Indeed, both physical activity and resistance training has been recommended for cancer patients [21, 158, 174]. High-intensity resistance exercise has been shown to be well tolerated in advanced stage cancer patients undergoing chemotherapy [170]; however, this may require further assessment regarding disease stage. Even though exercise is generally well tolerated and guidelines have been formulated to assist oncologist in the prevention or treatment of disabilities in cancer patients [174], its prescription has been neglected among oncologists for some types of cancer [175]. Although that is not without reasoning, since it appears that the risk-to-benefit ratio has not been delineated enough to provide oncologists with a high-level of evidence to endorse safe prescription of resistance exercise [175]. That is especially true for unsupervised exercise [175]. However, this could be overcome by proper pre-exercise screening, individualized prescription [176], supervised training [177], and development of exercise facilities where cancer patients have proper supervision by trained staff when patients require closer care during exercise [174, 175].

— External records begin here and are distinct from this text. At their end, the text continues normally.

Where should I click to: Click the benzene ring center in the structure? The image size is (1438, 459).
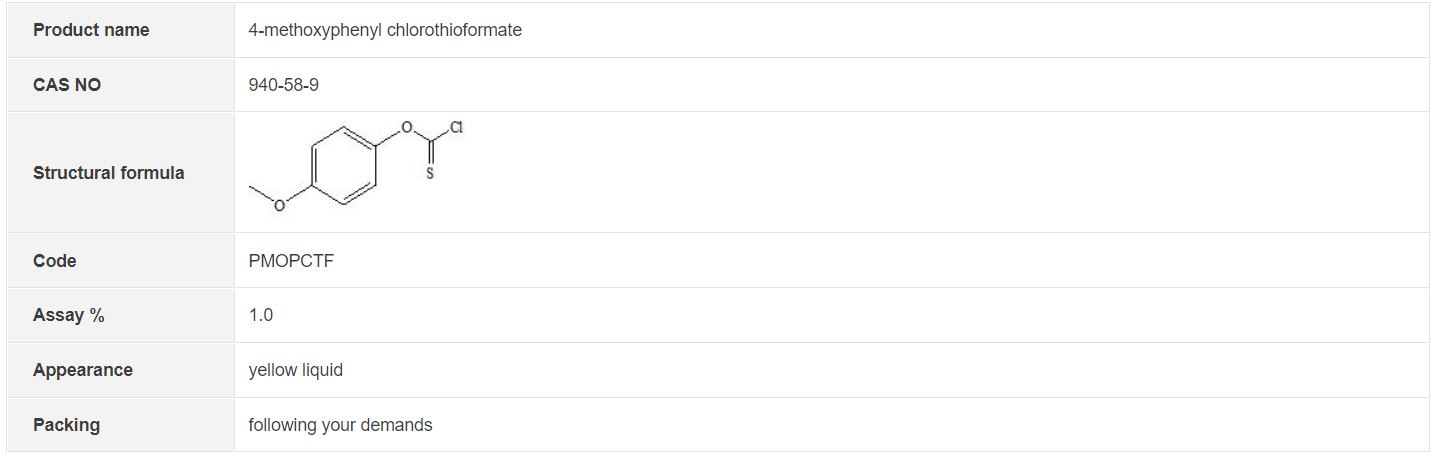[x=344, y=166]
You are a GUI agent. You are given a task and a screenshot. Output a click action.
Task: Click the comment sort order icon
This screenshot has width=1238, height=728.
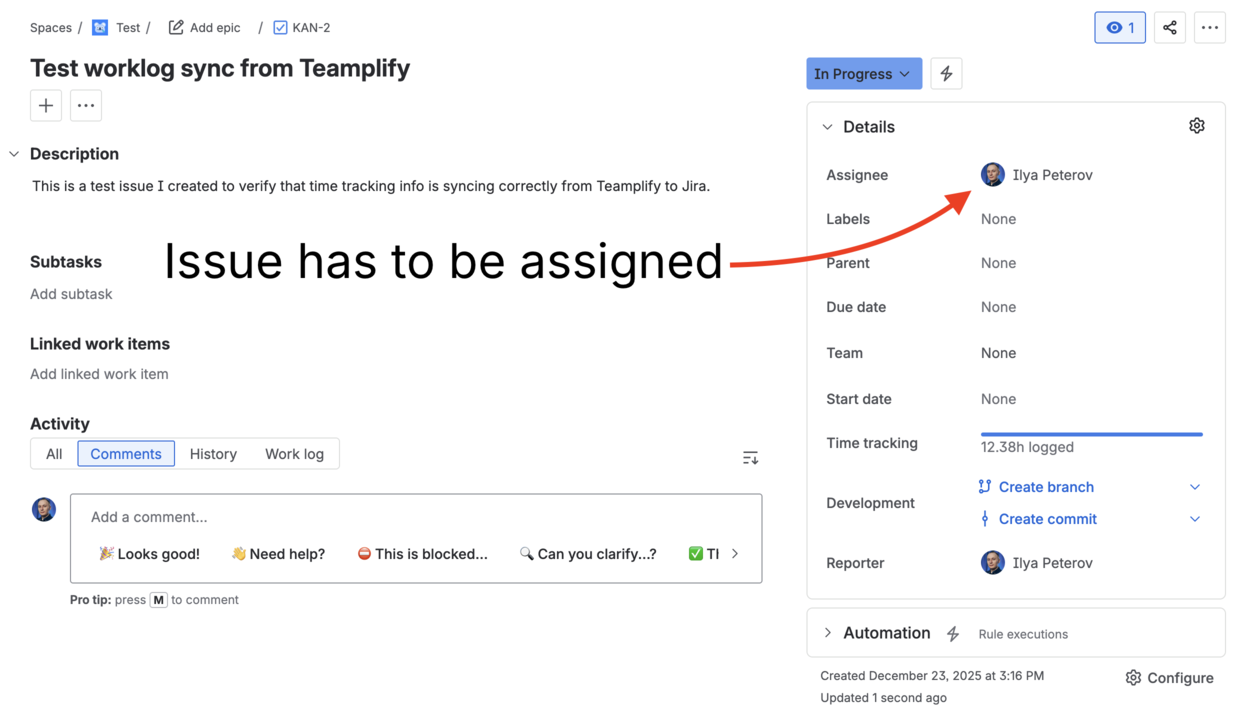pos(750,456)
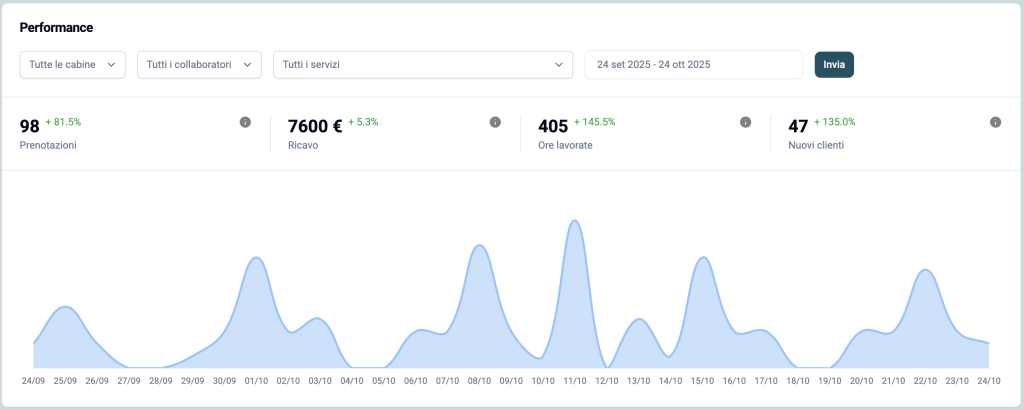Click the info icon beside Nuovi clienti
This screenshot has width=1024, height=410.
(995, 122)
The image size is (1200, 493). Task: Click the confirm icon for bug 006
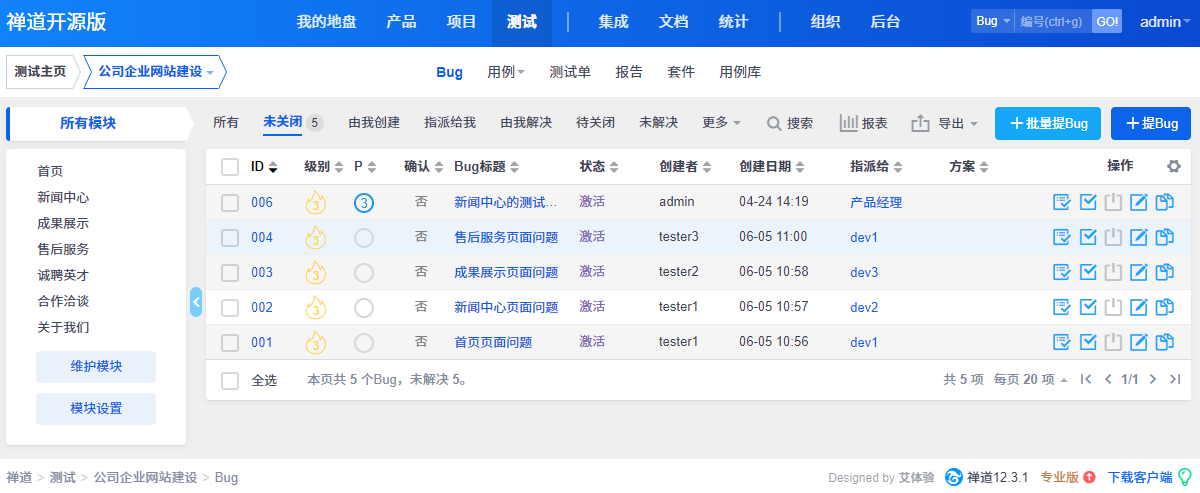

In addition to avoiding physical inactivity behavior and prescribing resistance training as tools to promote muscle mass in cancer patients undergoing chemotherapy, we hope that this review bring the perspective of muscle ribosome biogenesis into cancer treatment and, perhaps in the future, be part of the drug selection criteria. While a chemotherapy drug that affects ribosome biogenesis may be well tolerated in non-cachectic patients, cachectic or pre-cachetic patients may benefit more from chemotherapy that does not affect directly ribosome biogenesis, which the benefits on muscle mass may outweigh the potential benefits on the tumor. Drugs that have no direct effect on ribosome biogenesis, such as Gemcitabine or Selumetinib, may be an option. Chemotherapy prescription is complex and depends on a variety of factors [178]; however, the mechanism of action of a particular chemotherapy drug may be important to take in consideration depending on the patient health conditions, i.e., drugs targeting cancer cells via ribosome biogenesis may impact muscle mass and patient ability to recover muscle mass. Novel treatments are clearly required to treat muscle wasting and we think targeting skeletal muscle ribosome biogenesis should be a key factor for these endeavors.

Conclusion and future directions

Treating cancer via chemotherapy drugs can lead to robust detrimental effects in advanced cancer patients that may lead to severe sequelae. Treating cancer cachexia is a major challenge that must be addressed to prevent skeletal muscle mass loss and physical disabilities, and improve of quality of life [4]. In fact, treating muscle mass loss may increase survival and life span in cancer patients. Future studies should address whether targeting ribosome biogenesis via chemotherapy may actually turn out to be counterproductive to survival rates in cachectic patients. Chemotherapy in those patients should be carefully evaluated to avoid further loss of muscle mass, for instance, a chemotherapy that targets Pol I and ribosome biogenesis will also affect skeletal muscle. The combination of chemotherapy, aging and physical inactivity may further affect muscle ribosome biogenesis and the capacity of muscle cells to maintain adequate protein synthesis, leading to muscle wasting. Whenever possible, patients should be counseled to perform exercise to mitigate loss of muscle mass and its maintenance, as resistance exercise training is the only strategy currently known to promote skeletal muscle ribosome biogenesis specifically and solely in skeletal muscle. Pre-cachectic patients should be directed towards program that aim for muscle hypertrophy. It would be beneficial that cancer patients start a resistance exercise training program before chemotherapy treatment, maintained during chemotherapy, and following chemotherapy to recover loss of muscle mass. A future therapeutic challenge will be to design more efficient modes of delivery to minimize the uptake of chemotherapy drugs by skeletal muscle and other healthy tissues in combination with novel drugs that selectively promote ribosome biogenesis in skeletal muscle.